贝知南白皙的皮肤因为发脾气,血气上涌,面色微红,“果然啊,这些臭男人,当初他在元羽宫的时候,本宫怀着孩子行动不便,如今为了国家少一点税,百姓能够安居乐业,付出这么多,这个男人已经外面有人了。”
“小智”有点听不下去了,毕竟自己也是个“男”的,“知南,你这样说我们男人就太过分了吧。”
“哪里过分!明明是你们男人既想女人上的厅堂下得厨房,既想面面俱到又想理解包容你们!想得美!”贝知南用意念和“小智”理论着。
“呃,我承认,在现代,好多男人是这样,要知道,元凌云可不是普通人,你不是说他是你的白马王子,真命天子么?!不用话说的这么毒吧,损人损的连渣都不剩了!”
“闭嘴!再说,我就用意念把你关闭!让你永远也见不到我!”
“小智”可不吃这一套,“贝知南,你别忘了是谁帮你,是谁永远站在你这一遍,居然因为一个男人,和我心生嫌隙,你脑子有病么?!再说,你就不想知道殷雪菁得的是什么病么?!”

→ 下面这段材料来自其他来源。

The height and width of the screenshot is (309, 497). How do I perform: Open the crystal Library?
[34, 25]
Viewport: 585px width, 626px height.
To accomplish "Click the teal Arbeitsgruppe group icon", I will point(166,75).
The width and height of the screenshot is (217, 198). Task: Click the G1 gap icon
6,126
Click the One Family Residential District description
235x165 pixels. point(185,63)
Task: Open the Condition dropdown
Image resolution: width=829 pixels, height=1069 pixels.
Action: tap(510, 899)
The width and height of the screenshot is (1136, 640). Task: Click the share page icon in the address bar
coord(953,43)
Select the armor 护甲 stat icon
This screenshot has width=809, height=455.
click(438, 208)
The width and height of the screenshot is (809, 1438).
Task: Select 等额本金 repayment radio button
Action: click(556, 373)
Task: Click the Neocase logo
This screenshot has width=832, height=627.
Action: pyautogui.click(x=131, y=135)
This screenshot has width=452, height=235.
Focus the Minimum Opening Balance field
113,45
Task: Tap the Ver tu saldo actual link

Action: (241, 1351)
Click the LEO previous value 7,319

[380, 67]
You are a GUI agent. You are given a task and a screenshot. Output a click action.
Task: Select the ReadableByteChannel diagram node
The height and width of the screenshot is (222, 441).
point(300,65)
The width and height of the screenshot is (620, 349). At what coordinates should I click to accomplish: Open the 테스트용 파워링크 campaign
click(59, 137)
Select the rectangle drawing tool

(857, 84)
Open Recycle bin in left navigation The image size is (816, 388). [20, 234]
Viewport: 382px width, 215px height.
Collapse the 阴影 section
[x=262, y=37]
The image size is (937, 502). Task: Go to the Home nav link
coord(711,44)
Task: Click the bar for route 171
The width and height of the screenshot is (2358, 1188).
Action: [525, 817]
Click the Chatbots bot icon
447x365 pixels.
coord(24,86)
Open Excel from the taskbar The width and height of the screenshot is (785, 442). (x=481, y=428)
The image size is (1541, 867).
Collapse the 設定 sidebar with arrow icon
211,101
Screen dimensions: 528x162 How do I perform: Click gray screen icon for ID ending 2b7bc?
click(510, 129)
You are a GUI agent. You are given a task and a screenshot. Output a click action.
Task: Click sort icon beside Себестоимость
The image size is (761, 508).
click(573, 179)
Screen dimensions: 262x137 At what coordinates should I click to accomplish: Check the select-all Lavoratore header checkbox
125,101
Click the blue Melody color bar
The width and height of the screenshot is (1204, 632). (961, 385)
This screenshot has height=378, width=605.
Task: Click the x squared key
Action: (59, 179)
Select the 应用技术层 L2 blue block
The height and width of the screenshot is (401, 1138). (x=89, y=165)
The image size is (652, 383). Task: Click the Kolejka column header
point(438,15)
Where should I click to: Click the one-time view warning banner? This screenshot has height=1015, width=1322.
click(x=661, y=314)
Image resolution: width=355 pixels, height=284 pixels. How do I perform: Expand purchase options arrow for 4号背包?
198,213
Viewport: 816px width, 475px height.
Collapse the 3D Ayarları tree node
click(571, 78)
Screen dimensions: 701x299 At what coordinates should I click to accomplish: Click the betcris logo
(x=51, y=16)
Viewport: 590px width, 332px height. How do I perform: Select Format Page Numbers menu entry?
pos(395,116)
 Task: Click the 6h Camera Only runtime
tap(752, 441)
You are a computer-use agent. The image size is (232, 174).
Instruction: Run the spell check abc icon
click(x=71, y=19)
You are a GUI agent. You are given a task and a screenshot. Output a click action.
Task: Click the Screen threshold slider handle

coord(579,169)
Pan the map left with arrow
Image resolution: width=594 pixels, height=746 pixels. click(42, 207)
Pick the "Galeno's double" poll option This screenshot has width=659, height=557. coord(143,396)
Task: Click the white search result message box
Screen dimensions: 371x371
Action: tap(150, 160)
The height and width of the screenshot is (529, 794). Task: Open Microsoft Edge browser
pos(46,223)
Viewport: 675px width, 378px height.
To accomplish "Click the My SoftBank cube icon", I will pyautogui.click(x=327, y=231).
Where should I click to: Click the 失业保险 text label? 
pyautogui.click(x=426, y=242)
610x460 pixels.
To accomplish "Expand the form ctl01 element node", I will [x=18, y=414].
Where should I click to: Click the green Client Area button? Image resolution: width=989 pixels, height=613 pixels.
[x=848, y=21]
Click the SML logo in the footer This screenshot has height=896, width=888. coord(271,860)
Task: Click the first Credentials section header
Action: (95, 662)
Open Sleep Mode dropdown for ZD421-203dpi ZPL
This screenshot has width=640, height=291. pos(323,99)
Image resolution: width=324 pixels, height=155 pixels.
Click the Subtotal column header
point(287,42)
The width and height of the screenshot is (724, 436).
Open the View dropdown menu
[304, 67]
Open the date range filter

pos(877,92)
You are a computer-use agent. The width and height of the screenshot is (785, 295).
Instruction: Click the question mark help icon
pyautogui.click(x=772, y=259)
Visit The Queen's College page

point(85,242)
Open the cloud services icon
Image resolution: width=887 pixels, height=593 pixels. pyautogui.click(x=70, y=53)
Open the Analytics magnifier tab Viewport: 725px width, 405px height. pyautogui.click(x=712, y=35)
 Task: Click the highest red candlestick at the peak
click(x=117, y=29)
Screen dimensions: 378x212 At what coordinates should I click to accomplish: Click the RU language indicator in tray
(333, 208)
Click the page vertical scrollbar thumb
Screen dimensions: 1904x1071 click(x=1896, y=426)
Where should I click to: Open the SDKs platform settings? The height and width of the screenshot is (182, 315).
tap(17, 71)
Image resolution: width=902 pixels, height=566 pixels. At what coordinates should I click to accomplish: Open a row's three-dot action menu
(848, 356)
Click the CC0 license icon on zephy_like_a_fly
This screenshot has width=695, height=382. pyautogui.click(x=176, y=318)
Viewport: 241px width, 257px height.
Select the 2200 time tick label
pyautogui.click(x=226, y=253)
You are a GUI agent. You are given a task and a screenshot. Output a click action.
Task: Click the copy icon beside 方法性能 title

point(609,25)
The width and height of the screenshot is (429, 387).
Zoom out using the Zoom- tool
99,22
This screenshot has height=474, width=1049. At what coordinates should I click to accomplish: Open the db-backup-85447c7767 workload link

贝知南猛然从自己的情绪中回过神来,“什么病?!你怎么知道?!”
“小智”冷哼一声,“哼,我不告诉你,你自己去查!我之所以知道,是因为她吃过我给你开的药房上面的药!”
“你给我开的那些药房?别人居然动过?!”贝知南欲再想要问什么,“小智”已经赌气的消失了。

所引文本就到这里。